Ingredients You'll Need

1 cup lightly packed fresh basil leaves
2 tablespoons freshly grated Parmesan cheese
2 tablespoons lemon juice
2 tablespoons extra-virgin olive oil
4 cloves garlic, minced (2 teaspoons minced)
2 cups cooked quinoa*
1 cup chopped red bell pepper
1/2 cup sliced green onions
Kosher salt
Freshly ground black pepper
1/4 cup shelled sunflower seeds


Directions

In a small saucepan, bring 2 cups water to boiling. In a small bowl, combine cold water and ice cubes to make an ice bath. Add the basil to the boiling water; stir once and drain immediately. Place basil in the ice bath to cool quickly. Gently squeeze out any excess water.


Place basil in a food processor. Add Parmesan cheese, lemon juice, olive oil, and garlic. Cover and process until nearly smooth.


In a medium bowl, stir together cooked quinoa, bell pepper, and green onions. Add basil mixture; stir to coat. Season to taste with kosher salt and black pepper. Sprinkle with sunflower seeds.


Note: Look for quinoa at a health food store or in the grains section of a large supermarket.

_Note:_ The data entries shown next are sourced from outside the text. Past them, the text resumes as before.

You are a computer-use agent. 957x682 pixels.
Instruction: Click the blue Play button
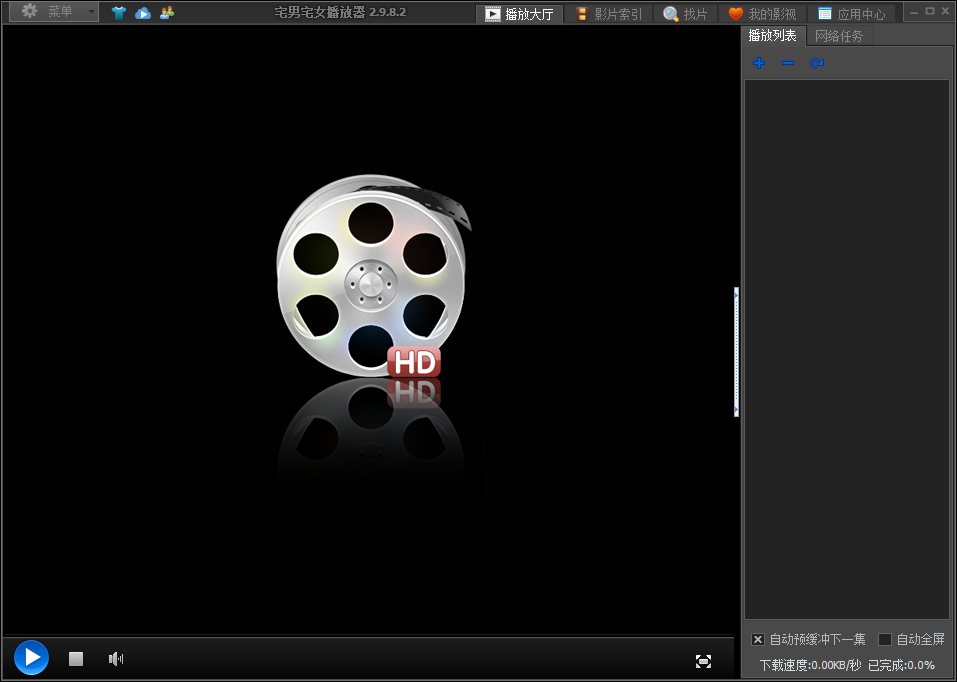pos(31,657)
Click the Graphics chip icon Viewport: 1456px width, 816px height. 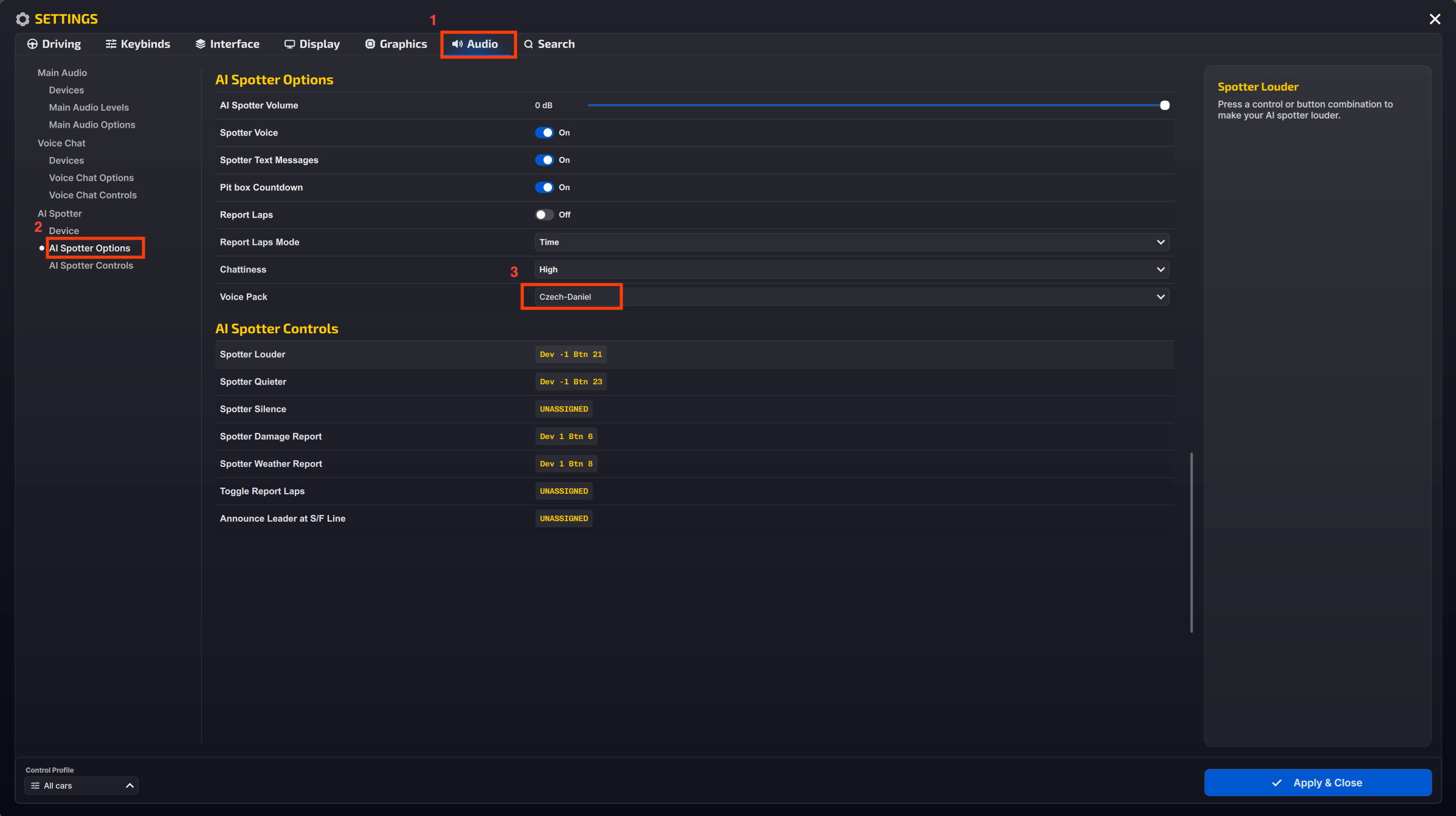(x=370, y=44)
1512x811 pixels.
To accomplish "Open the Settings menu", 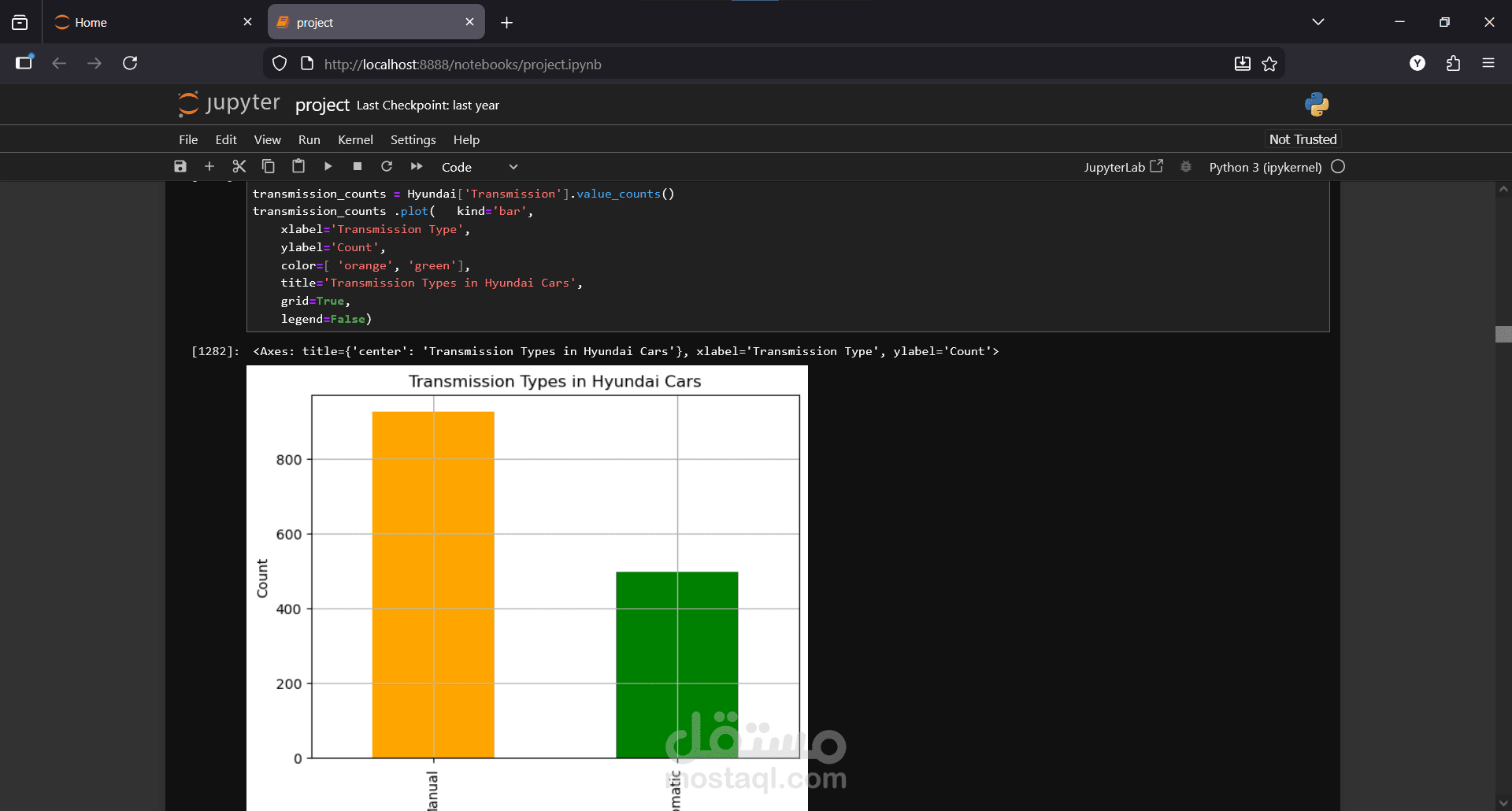I will pyautogui.click(x=413, y=139).
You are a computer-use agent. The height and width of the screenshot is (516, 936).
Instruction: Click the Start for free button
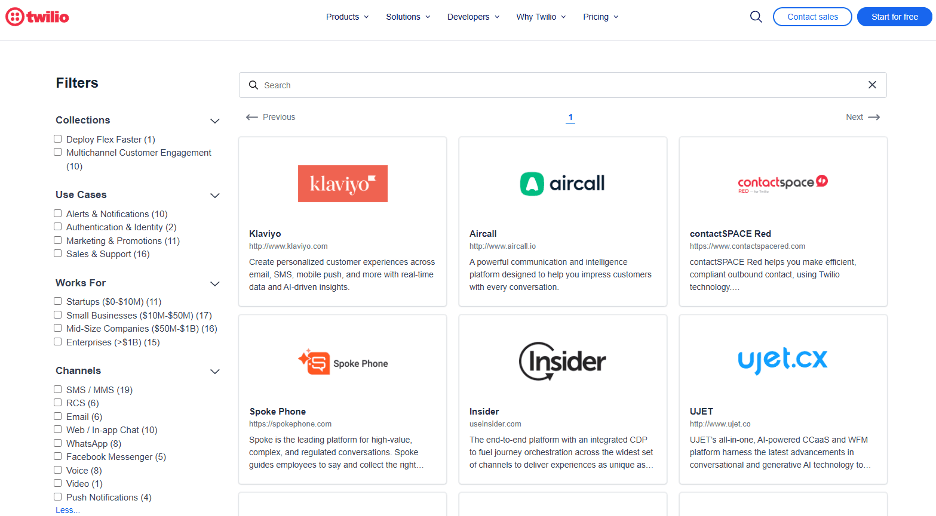894,17
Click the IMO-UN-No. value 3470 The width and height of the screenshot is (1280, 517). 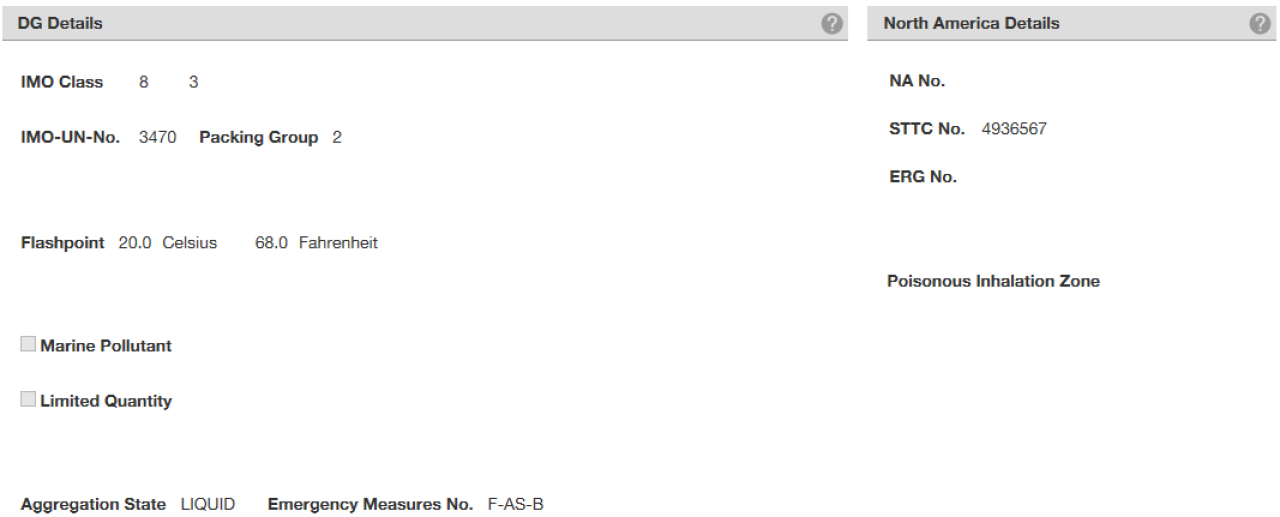coord(157,138)
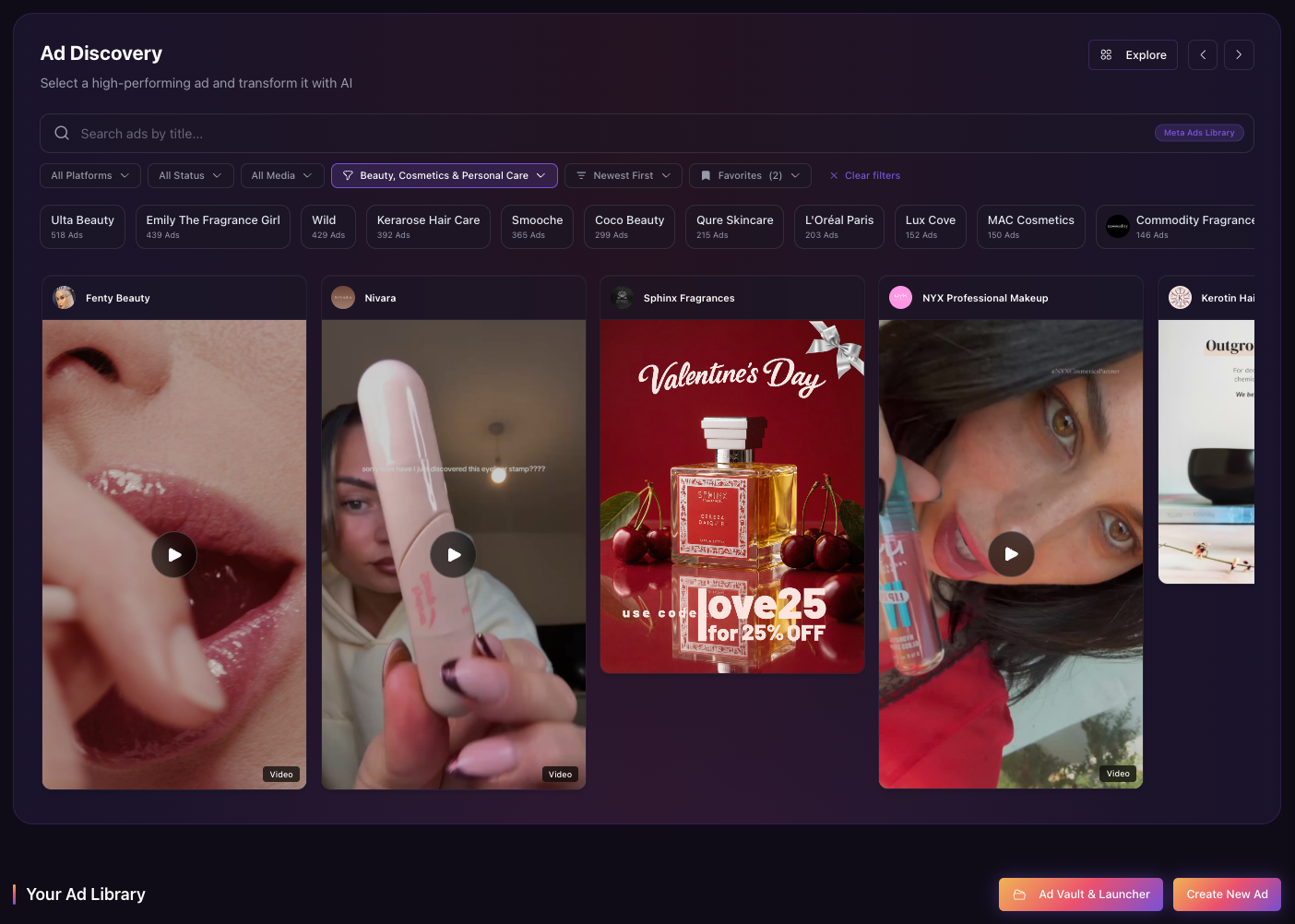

To make 2 cups cooked quinoa, in a fine strainer rinse 2/3 cup quinoa under cold running water; drain. In a small saucepan, combine 1 1/3 cups water, the quinoa, and 1/4 teaspoon kosher salt. Bring to boiling; reduce heat. Cover and simmer for 15 minutes. Let stand to cool slightly. Drain off any remaining liquid.